# It's that time again...



## JawjaBoy (Jan 21, 2013)

I'm starting to get a serious itch to get on the water and do some fishing! 

However, the weather hasn't been cooperating! Seems like every time I have a day off lately, it's either raining or freezing. 

I really hope that little Yankee rodent was wrong and spring gets here soon! 

In the meantime I've been working on getting my boat ready. Still have to rebuild the seat pedestals. Originals were fiberglass over plywood and the plywood rotted. Think I will rebuild the forms out of treated decking and cover with fiberglass, similar to the originals. 

Anyone else ready to chunk and wind or drown some worms and crickets?


----------



## Dixie Bee Acres (Jul 22, 2013)

I would love to spend the day on a bank with some night crawlers and chicken livers.

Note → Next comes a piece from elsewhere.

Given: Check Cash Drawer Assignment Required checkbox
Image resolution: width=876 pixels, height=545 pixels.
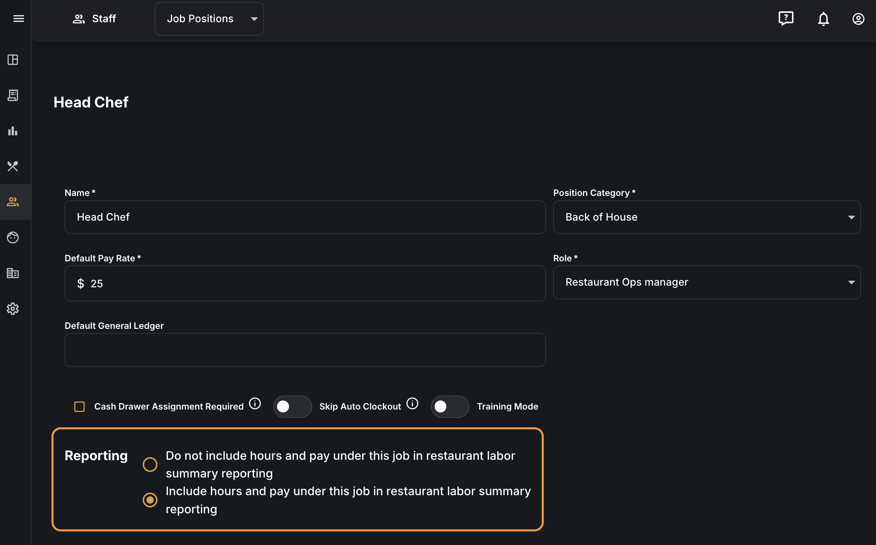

But unfortunately, as soon as it thawed enough to do that, it is also time to kick it into overdrive around the homeplace and start cutting firewood for next winter.


----------



## farmerDale (Jan 8, 2011)

Almost 4 feet of ice today when we went out. Ice should be gone sometime in May.


----------



## JJ Grandits (Nov 10, 2002)

I've got the fishing itch too but have to wait some. It was 14 degrees yesterday and felt kind of balmy. I'd like to get on the ice but they are throwing OT at us like no tomarrow and I won't pass it up.


----------



## 1shotwade (Jul 9, 2013)

Dixie-I was right in the middle of a fishing "day dream" and you had to knock me right back into reality! That's exactly what I've got to do before I can take time off for fishing! (maybe it's a Hoosier thing".

Wade


----------



## JawjaBoy (Jan 21, 2013)

We are forecast to have temps in the upper 70's and lower 80's all week...until friday when I'm off work and then a cold front and rain are supposed to come in!:grump:


----------



## MichaelZ (May 21, 2013)

farmerDale said:


> Almost 4 feet of ice today when we went out. Ice should be gone sometime in May.


So I take it you did not get the bass boat successfully launched today? :hysterical:


----------



## big rockpile (Feb 24, 2003)

No problem here







big rockpile


----------



## lonelytree (Feb 28, 2008)

farmerDale said:


> Almost 4 feet of ice today when we went out. Ice should be gone sometime in May.


Augers are needing extensions this winter. Lack of snow to insulate the ice has really let the ice build. We will have ice until the first weekend in June unless we get some serious Chinooks.


----------



## JawjaBoy (Jan 21, 2013)

Yep, the weather man was right: today's forecast calls for heavy rain interrupted by heavier rain.:flame:

83 degrees, clear, sunny and gorgeous yesterday and over 1 1/2 inches of rain already today. Not only does this keep me off the water, it keeps me out of the garden. It also means that our local rivers, which are all above flood stage now, will just get higher and higher. 

In the last 2 weeks we have had snow, freezing rain and sub freezing temps followed by temps in the 80's, rain, an earthquake about and hours drive away, and just heard about a tornado just up the road today. 

I'm beginning to think Mother Nature has been vacationing in Colorado and sampling some of their marijuana.


----------



## big rockpile (Feb 24, 2003)

JawjaBoy said:


> Yep, the weather man was right: today's forecast calls for heavy rain interrupted by heavier rain.:flame:
> 
> 83 degrees, clear, sunny and gorgeous yesterday and over 1 1/2 inches of rain already today. Not only does this keep me off the water, it keeps me out of the garden. It also means that our local rivers, which are all above flood stage now, will just get higher and higher.
> 
> ...


 
All I can say is Are we having fun yet? ound:

big rockpile


----------



## ChristieAcres (Apr 11, 2009)

Must be catchy despite the weather...we posted a free 11ft fiberglass boat on CL, needs some repair on the bottom. About ten minutes later, a guy called to come get it, said he was a "fixer guy," LOL. He just wants a boat he can pull to the water, has a waterfront. This whole week, DH has been talking about how much better fishing will be in Sequim, WA than here.


----------